The case discussed here is a fact pattern that has come through The Jacobs Law previously. A California employer with multiple offices throughout the United States has an employee who works in California and enters into an employment contract that contains a non-compete provision. However, California has essentially banned non-compete restrictions on employees – which is why some California employers choose a more ‘favorable’ state in the forum selection and choice of law provisions of an employment contract.
That is essentially what the plaintiff-employer did in Oxford Global Resources, LLC v. Hernandez, No. 1684CV03911-BLS2 (Mass. Super. Ct. June 9, 2017). In this case, the employer sued the employee in Massachusetts for breach of the non-compete provision of the contract.
In summary, this was a case where there were no connections between the employee and Massachusetts, but for the choice of law provision selecting Massachusetts. It was an attempt by the employer to enforce a non-compete on a California-based employee using the governing law of Massachusetts since non-competes are contrary to California law.
So when the employee filed a motion to dismiss, the Massachusetts Superior Court allowed it, ruling that the employer’s lawsuit against the former employee for breach of a non-compete agreement must be dismissed. In issuing its ruling, the Court found that the forum selection clause would effectively allow the employer to side-step California’s public policy against enforcement of non-compete agreements. The Court also found the Massachusetts forum to be an ‘inconvenient forum’ to litigate the issues and facts of this particular case because all the relevant witnesses (and evidence) were in California and could not be compelled to testify in Massachusetts, and because California had a greater interest in the litigation than Massachusetts (the competitor the employee worked at was in California and all the business interests allegedly injured due to his conduct were in California).

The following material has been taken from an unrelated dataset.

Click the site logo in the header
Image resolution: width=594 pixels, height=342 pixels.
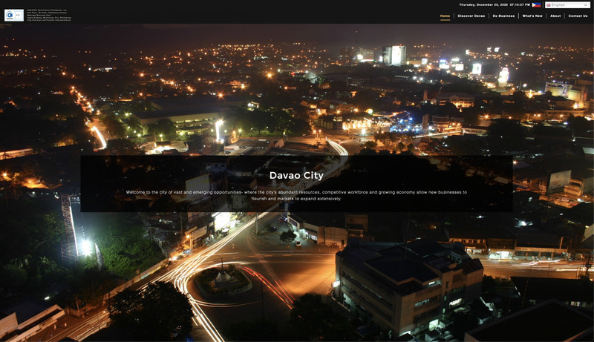[14, 15]

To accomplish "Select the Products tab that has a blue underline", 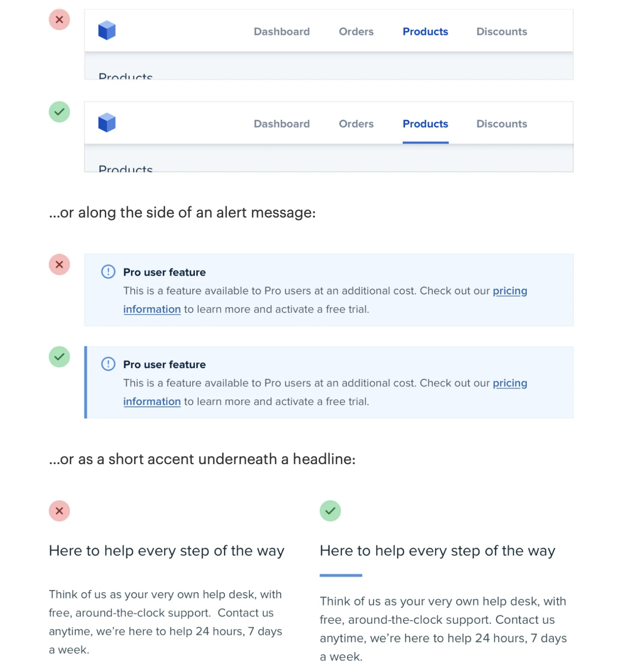I will point(425,124).
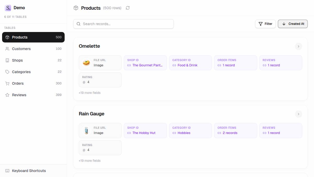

So why is this case important?
Although this case is a non-precedent-setting superior court case, it does provide business owners some insight into how a judge would rule in a similar scenario. If the facts were even slightly different though, this case may very well have been decided differently. For example, if the competitor the employee later worked at were in Massachusetts, or if the employee travelled between a Massachusetts office and an California office of the Plaintiff-employer, or even if the employee originally worked from Massachusetts remotely for the same employer – the Court may very well have denied the motion to dismiss and allowed the case to be litigated here in Massachusetts.
It also demonstrates the importance of your business attorney spending the time to ask the right questions and obtain the background facts necessary to draft an enforceable contract. All too often these days, business owners want the cheapest, fastest contract – which is often a boilerplate contract downloaded from some legal services website. And all too often the document is not worth the paper it’s written on. An ounce of prevention is worth a pound of cure.
If you need an employment contract with a non-compete provision in it or a standalone non-compete agreement, or are looking for a attorney to review your non-compete agreement, contact the Boston Business Lawyers at The Jacobs Law LLC today. We can be reached by calling 1-800-652-4783 or by email at ContactUs@TheJacobsLaw.com.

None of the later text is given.